謎の恒星間天体「オウムアムア」がUFOではないと結論が出る

space 2019/07/03
Credit: ESA/Hubble, NASA, ESO, M. Kornmesser

Point

■オウムアムアはUFOではなく、完全に自然な天体であるという論文が発表された

■オウムアムアの赤みを帯びた色や岩石などの成分が、自然の小惑星と共通

■地球から遠ざかる際の奇妙な加速は少量のガスで起こりうるため、噴出が地球から観測できない可能性もある

まあ知ってたけどね。

2017年10月、史上初めて太陽系の外から飛んできた天体「オウムアムア」がハワイで観測された。

長さは400メートルほどの「オウムアムア」はその葉巻のような姿も相まって、一時は「エイリアンの探査機」、UFO説も浮上した。それを否定する論文がこのほど発表されたのだ。

欧米の天文学者14名から成る研究チームは論文の中で、オウムアムアを「完全に自然な天体」であると結論づけた。論文は雑誌「Nature Astronomy」に掲載されている。

The natural history of ‘Oumuamua
https://www.nature.com/articles/s41550-019-0816-x

太陽の重力だけでは説明不可能な奇妙な加速

小惑星のほとんどは火星と木星の間にある「小惑星帯」からやってくるし、彗星は太陽系の最深部にあるといわれるオールトの雲から飛来するといわれている。
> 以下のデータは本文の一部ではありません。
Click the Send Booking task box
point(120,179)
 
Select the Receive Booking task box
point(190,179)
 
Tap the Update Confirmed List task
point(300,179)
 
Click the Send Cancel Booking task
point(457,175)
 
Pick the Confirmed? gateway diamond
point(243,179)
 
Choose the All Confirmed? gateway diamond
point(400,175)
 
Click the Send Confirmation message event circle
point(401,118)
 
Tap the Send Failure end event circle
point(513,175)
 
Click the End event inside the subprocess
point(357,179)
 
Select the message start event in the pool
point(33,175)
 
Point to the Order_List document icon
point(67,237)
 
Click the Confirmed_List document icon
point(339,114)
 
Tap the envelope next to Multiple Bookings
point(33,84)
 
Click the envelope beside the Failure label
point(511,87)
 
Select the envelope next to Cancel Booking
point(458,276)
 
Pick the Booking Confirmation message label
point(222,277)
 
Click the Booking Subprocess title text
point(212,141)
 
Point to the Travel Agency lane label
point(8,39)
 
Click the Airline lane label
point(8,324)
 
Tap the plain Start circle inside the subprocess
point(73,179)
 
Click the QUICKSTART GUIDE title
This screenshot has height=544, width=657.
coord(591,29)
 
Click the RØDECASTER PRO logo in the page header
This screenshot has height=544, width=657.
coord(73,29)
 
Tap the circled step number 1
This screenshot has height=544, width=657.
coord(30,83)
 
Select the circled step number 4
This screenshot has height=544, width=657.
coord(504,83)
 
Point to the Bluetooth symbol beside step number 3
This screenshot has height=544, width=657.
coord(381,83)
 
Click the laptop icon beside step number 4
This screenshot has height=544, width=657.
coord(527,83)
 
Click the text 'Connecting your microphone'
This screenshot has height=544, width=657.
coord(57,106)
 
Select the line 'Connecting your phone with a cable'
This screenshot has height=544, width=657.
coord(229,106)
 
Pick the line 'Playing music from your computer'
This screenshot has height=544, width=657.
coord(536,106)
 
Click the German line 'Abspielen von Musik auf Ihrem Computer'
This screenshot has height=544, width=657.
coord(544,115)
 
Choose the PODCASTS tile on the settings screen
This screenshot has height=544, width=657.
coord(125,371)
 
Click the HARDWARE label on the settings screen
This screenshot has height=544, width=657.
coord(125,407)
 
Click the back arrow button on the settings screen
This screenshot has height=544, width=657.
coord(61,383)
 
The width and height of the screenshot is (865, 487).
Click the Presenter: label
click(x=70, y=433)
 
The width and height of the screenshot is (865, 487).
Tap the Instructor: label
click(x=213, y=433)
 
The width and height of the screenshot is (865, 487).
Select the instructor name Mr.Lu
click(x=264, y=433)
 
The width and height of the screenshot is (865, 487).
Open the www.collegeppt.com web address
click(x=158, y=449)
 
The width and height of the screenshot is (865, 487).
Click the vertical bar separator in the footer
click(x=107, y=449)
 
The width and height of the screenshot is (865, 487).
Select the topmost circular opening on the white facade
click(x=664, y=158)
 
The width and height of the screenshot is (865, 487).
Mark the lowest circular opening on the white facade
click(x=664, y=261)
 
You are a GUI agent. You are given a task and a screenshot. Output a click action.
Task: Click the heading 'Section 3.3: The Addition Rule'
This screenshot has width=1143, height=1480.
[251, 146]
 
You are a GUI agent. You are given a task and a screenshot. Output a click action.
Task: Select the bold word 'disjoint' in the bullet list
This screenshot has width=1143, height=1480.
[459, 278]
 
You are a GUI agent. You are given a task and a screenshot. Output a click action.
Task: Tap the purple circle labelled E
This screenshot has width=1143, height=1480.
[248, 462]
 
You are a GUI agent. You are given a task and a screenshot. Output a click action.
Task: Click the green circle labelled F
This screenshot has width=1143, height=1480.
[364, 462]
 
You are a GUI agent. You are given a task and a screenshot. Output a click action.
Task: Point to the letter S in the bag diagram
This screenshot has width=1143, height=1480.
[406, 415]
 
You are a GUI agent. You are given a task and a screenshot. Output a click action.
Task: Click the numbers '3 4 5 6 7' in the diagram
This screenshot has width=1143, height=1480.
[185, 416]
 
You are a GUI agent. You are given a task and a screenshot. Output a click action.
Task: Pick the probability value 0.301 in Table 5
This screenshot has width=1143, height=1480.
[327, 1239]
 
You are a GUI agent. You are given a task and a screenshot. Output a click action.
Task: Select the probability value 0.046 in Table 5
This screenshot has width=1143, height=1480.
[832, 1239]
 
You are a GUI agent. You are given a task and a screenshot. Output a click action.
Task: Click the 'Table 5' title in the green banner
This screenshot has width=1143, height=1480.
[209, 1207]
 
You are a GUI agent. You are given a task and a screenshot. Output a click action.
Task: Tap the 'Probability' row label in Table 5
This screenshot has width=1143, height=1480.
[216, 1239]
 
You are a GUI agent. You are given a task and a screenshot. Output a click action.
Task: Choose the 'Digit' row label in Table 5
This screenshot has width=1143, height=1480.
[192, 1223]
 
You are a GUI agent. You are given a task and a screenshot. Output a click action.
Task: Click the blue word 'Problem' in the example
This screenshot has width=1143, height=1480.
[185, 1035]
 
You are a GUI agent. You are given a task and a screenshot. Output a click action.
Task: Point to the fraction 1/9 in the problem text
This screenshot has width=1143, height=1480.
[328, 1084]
しかしオウムアムアは、そのいずれにも由来しない、太陽系の外からやってきた恒星間天体なのだ。

オウムアムアがハワイ語で「遠方からやってきた最初の使者」という意味を持つのも、納得の異邦人ぶりである。

さらに驚きなのが、ガスやちりを噴出しているようには見えないのに、地球から遠ざかる際に太陽の重力では説明できないほど加速していたことだ。

Credit: NASA/JPL-CALTECH

加えてその自転パターンも、通常の小惑星が示す放物線軌道とはまったく異なる。

かくしてオウムアムアは、一躍「エイリアンの探査機」「UFO」と世界を沸かしたのだった。

色・成分・軌道の理論から「自然な天体」と結論

研究チームはオウムアムアの正体を突き止めるため、これまで発表されたすべての論文を分析し、オウムアムアが元々いた太陽系外の地点から太陽系まで飛行してきたメカニズムをあらゆる観点から検討した。

その結果、オウムアムアの赤みを帯びた色や岩石などの成分が自然の小惑星と共通しており、奇妙な加速についても、加速の程度を考えれば少量のガスでも起こりうるため、噴出が地球から観測できなかったとしても不思議ではない、という結論に至った。

軌道の理論に照らしても、このような小天体が太陽系外からはるばる飛来して来る可能性は十分にあると説明し、UFO説を覆した。

研究チームは、オウムアムアが他の天体を周回する巨大なガス天体から飛び出した小天体である可能性を一例として挙げている。飛び出した小天体の一部が太陽の重力の影響を逃れ、恒星の間をさまよう旅人となったのだ。

一説によると、木星は同様のメカニズムでオールトの雲を作り出したといわれている。

さらにオウムアムアのような恒星間天体は、今後地球近くに毎年飛来する可能性もあるという。オウムアムアがその第一号というわけだ。

そうすれば、オウムアムアが奇妙なものなのか、それともごくありふれたものなのか、自ずと答えは出るのだろう。